═══ Data for the task ═══

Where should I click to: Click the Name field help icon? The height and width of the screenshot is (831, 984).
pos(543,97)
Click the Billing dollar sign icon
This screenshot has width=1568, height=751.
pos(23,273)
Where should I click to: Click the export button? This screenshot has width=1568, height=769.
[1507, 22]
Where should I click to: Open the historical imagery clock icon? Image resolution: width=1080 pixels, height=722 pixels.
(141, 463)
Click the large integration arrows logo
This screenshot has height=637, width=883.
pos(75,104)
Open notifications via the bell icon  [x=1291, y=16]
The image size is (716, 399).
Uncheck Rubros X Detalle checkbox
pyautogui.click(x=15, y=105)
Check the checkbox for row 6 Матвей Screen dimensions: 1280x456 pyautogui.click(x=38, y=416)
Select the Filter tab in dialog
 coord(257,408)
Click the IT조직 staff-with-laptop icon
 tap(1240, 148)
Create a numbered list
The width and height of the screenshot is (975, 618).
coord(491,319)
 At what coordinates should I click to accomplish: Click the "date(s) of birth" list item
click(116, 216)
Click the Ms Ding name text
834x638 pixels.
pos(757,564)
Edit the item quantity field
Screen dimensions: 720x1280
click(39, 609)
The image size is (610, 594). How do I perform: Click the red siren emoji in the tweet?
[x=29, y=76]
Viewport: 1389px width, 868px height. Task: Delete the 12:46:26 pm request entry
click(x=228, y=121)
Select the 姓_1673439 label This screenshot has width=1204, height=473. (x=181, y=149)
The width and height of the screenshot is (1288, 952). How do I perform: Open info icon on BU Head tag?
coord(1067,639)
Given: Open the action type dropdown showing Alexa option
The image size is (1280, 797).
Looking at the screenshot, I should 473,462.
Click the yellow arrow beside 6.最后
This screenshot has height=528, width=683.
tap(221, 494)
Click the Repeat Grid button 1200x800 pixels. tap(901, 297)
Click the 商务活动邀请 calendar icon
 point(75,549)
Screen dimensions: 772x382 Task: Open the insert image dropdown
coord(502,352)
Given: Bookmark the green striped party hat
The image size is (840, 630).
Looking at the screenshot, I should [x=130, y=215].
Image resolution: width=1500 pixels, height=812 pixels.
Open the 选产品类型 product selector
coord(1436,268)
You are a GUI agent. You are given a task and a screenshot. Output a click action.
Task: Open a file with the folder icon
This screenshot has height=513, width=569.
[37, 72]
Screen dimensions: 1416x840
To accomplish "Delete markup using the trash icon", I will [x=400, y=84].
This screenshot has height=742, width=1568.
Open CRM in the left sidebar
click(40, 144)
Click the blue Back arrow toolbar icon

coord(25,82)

═══

— The task —
Your job is to give the data above again exactly, in full.

— Worked solution —
Where should I click to: Click the Name field help icon? The height and width of the screenshot is (831, 984).
pos(543,97)
Click the Billing dollar sign icon
This screenshot has width=1568, height=751.
pos(23,273)
Where should I click to: Click the export button? This screenshot has width=1568, height=769.
[1507, 22]
Where should I click to: Open the historical imagery clock icon? Image resolution: width=1080 pixels, height=722 pixels.
(141, 463)
Click the large integration arrows logo
This screenshot has height=637, width=883.
pos(75,104)
Open notifications via the bell icon  [x=1291, y=16]
The image size is (716, 399).
Uncheck Rubros X Detalle checkbox
pyautogui.click(x=15, y=105)
Check the checkbox for row 6 Матвей Screen dimensions: 1280x456 pyautogui.click(x=38, y=416)
Select the Filter tab in dialog
 coord(257,408)
Click the IT조직 staff-with-laptop icon
 tap(1240, 148)
Create a numbered list
The width and height of the screenshot is (975, 618).
coord(491,319)
 At what coordinates should I click to accomplish: Click the "date(s) of birth" list item
click(116, 216)
Click the Ms Ding name text
834x638 pixels.
pos(757,564)
Edit the item quantity field
Screen dimensions: 720x1280
click(39, 609)
The image size is (610, 594). How do I perform: Click the red siren emoji in the tweet?
[x=29, y=76]
Viewport: 1389px width, 868px height. Task: Delete the 12:46:26 pm request entry
click(x=228, y=121)
Select the 姓_1673439 label This screenshot has width=1204, height=473. (x=181, y=149)
The width and height of the screenshot is (1288, 952). How do I perform: Open info icon on BU Head tag?
coord(1067,639)
Given: Open the action type dropdown showing Alexa option
The image size is (1280, 797).
Looking at the screenshot, I should 473,462.
Click the yellow arrow beside 6.最后
This screenshot has height=528, width=683.
tap(221, 494)
Click the Repeat Grid button 1200x800 pixels. tap(901, 297)
Click the 商务活动邀请 calendar icon
 point(75,549)
Screen dimensions: 772x382 Task: Open the insert image dropdown
coord(502,352)
Given: Bookmark the green striped party hat
The image size is (840, 630).
Looking at the screenshot, I should [x=130, y=215].
Image resolution: width=1500 pixels, height=812 pixels.
Open the 选产品类型 product selector
coord(1436,268)
You are a GUI agent. You are given a task and a screenshot. Output a click action.
Task: Open a file with the folder icon
This screenshot has height=513, width=569.
[37, 72]
Screen dimensions: 1416x840
To accomplish "Delete markup using the trash icon", I will [x=400, y=84].
This screenshot has height=742, width=1568.
Open CRM in the left sidebar
click(40, 144)
Click the blue Back arrow toolbar icon

coord(25,82)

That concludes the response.